RGBD Semantic Segmentation: We compare our TRL method with the state-of-the-art approaches on NYU Depth V2 and SUN RGBD datasets. For NYU Depth V2 dataset, as summarized in Table 4, our TRL network with ResNet-50 achieve the best pixel accuracies, but is slightly poor in mean class accuracy metric than the method in [32] and mean IoU metric than the method in [53]. It may be attributed to the imperfect depth predictions. Actually, the methods in [32, 53] used the depth ground truth as the input, and carefully designed some depth-RGB feature fusion strategies to make the segmentation prediction better benefit from the depth ground truth. In contrast, our TRL method uses only RGB images as the input and conduct semantic segmentation based on estimated image depth, not depth ground truth. Although our TRL itself can obtain impressive depth estimation results, the depth estimation is still not as precise as ground truth, which usually results into more or less errors in the segmentation prediction process. Meanwhile, as the number of samples with semantic labels is limited in training for NYU Depth V2 dataset (795 images), the performance may be affected for our method.

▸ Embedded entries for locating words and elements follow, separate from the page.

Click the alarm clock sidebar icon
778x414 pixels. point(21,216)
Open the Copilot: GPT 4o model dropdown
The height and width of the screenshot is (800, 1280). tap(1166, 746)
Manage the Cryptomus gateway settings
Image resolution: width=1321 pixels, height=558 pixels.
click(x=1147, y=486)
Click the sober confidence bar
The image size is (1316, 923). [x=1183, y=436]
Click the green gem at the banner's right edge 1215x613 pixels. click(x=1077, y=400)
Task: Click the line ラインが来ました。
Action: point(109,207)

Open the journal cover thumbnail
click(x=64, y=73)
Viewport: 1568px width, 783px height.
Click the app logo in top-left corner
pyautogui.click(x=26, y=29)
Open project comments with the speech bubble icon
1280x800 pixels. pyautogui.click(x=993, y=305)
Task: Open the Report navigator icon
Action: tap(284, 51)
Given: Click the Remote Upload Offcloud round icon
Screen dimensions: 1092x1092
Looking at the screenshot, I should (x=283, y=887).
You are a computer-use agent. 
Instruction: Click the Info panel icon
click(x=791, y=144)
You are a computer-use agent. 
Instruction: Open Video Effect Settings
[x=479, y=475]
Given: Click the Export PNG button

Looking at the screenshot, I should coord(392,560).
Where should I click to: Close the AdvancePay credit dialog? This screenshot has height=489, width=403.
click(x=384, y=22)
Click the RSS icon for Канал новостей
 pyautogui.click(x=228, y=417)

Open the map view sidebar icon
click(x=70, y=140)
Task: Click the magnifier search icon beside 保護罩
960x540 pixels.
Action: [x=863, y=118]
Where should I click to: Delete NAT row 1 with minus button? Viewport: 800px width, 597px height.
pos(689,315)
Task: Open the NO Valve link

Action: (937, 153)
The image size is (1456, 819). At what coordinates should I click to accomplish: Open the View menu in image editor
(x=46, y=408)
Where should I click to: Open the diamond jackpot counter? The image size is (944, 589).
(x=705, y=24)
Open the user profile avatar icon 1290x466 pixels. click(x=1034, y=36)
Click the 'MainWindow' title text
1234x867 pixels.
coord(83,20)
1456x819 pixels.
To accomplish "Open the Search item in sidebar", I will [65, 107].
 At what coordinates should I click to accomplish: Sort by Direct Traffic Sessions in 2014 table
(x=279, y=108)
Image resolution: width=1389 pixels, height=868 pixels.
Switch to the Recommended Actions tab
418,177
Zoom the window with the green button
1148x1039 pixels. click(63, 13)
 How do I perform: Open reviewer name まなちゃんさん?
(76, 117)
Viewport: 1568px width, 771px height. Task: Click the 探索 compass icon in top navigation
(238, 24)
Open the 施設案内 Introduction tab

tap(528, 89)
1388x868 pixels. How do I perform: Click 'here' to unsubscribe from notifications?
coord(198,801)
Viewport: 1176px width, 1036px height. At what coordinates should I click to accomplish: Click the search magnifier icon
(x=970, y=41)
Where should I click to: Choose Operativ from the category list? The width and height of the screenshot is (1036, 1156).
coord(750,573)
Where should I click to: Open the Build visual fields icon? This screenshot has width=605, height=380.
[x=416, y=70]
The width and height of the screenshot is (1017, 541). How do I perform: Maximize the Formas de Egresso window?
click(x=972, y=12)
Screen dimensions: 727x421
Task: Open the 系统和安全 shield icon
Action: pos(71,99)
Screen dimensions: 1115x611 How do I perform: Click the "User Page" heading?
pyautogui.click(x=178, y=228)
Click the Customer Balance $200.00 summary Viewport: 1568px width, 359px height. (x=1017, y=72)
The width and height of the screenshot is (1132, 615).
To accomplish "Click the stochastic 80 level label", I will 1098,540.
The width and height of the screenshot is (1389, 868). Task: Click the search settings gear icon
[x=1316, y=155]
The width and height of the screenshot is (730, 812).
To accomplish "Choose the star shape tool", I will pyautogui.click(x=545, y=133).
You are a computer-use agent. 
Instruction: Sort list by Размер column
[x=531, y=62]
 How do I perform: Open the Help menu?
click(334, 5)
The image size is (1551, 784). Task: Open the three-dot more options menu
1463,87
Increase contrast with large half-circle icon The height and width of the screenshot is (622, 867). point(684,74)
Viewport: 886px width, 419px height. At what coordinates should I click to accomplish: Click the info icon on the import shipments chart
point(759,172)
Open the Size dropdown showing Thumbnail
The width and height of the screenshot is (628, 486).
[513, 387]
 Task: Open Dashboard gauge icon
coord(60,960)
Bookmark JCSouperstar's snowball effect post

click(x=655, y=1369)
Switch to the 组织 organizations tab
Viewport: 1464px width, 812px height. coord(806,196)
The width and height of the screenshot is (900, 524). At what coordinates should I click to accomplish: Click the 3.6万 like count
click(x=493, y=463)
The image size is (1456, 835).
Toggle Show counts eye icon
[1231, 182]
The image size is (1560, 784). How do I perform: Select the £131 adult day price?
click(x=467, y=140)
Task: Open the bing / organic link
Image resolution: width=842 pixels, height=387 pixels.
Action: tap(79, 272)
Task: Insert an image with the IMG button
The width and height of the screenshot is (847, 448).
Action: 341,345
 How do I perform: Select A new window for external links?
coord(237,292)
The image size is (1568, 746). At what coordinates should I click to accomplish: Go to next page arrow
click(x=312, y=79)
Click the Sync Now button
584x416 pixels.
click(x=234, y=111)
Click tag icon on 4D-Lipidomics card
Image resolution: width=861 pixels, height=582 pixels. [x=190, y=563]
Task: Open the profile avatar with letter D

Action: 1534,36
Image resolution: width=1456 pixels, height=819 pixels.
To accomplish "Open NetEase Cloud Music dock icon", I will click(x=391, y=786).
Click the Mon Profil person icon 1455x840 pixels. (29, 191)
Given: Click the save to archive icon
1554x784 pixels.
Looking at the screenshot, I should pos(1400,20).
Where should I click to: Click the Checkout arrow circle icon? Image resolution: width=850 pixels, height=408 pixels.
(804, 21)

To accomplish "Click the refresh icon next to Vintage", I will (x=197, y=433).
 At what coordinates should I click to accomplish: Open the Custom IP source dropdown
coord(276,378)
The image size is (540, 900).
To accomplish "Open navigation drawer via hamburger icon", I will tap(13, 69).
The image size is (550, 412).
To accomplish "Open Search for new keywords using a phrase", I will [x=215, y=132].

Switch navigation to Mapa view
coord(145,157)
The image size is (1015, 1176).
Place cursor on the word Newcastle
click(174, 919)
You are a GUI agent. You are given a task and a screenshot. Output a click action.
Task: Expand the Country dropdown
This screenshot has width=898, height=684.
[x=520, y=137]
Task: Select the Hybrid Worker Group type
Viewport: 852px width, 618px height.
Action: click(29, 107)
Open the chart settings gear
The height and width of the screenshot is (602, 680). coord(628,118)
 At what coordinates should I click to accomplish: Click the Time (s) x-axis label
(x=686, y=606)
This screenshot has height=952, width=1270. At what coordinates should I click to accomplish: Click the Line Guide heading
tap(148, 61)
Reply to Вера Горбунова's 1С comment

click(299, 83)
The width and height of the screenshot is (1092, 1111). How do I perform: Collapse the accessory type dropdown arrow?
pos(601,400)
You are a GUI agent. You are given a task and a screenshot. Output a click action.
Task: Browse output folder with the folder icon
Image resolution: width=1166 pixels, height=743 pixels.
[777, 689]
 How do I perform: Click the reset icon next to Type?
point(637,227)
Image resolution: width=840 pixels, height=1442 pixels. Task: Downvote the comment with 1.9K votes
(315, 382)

For SUN-RGBD dataset, as reported in Table 5, our TRL network with ResNet-101 can reach the best performance in pixel-accuracy and mean IoU metrics. It is worth noting that the number of training samples with semantic labels is 5285 in SUN-RGBD, which is more than NYU Depth V2. Thus the performances on the two tasks are totally better than those on NYU Depth V2 for most methods, including our TRL network. Compared with the method in [53], our TRL with ResNet-50 has a total 2.1% gain for all metrics, while the version with ResNet-101 obtains a total 4.3% gain. Note that, the method in [53] used the stronger ResNet-152 and more precise depth (i.e., ground truth) as inputs, while our TRL network uses only RGB images as the input. Overall, our TRL outperforms the current state-of-the-art methods in most evaluation metrics except the mean accuracy metric, in which ours is slightly poor but comparable.

5 Conclusions

In this paper, a novel end-to-end task-recursive learning framework had been proposed for jointly predicting depth map and semantic segmentation from one RGB image. The task-recursive learning network alternately refined the two tasks as a recursive sequence of time states. To better leverage the correlated and common patterns of depth and semantic segmentation, we also designed a task-attentional module. The module can adaptively mine the common information of the two tasks, encourage both interactive learning, and finally benefit for each other. Comprehensive benchmark evaluations demonstrated the superiority of our task-recursive network on jointly dealing with depth estimation and semantic segmentation. Meantime, we also reported some new state-of-the-art results on NYU-Depth v2 and SUN RGB-D datasets. In future, we will generalize the framework into the joint learning on more tasks.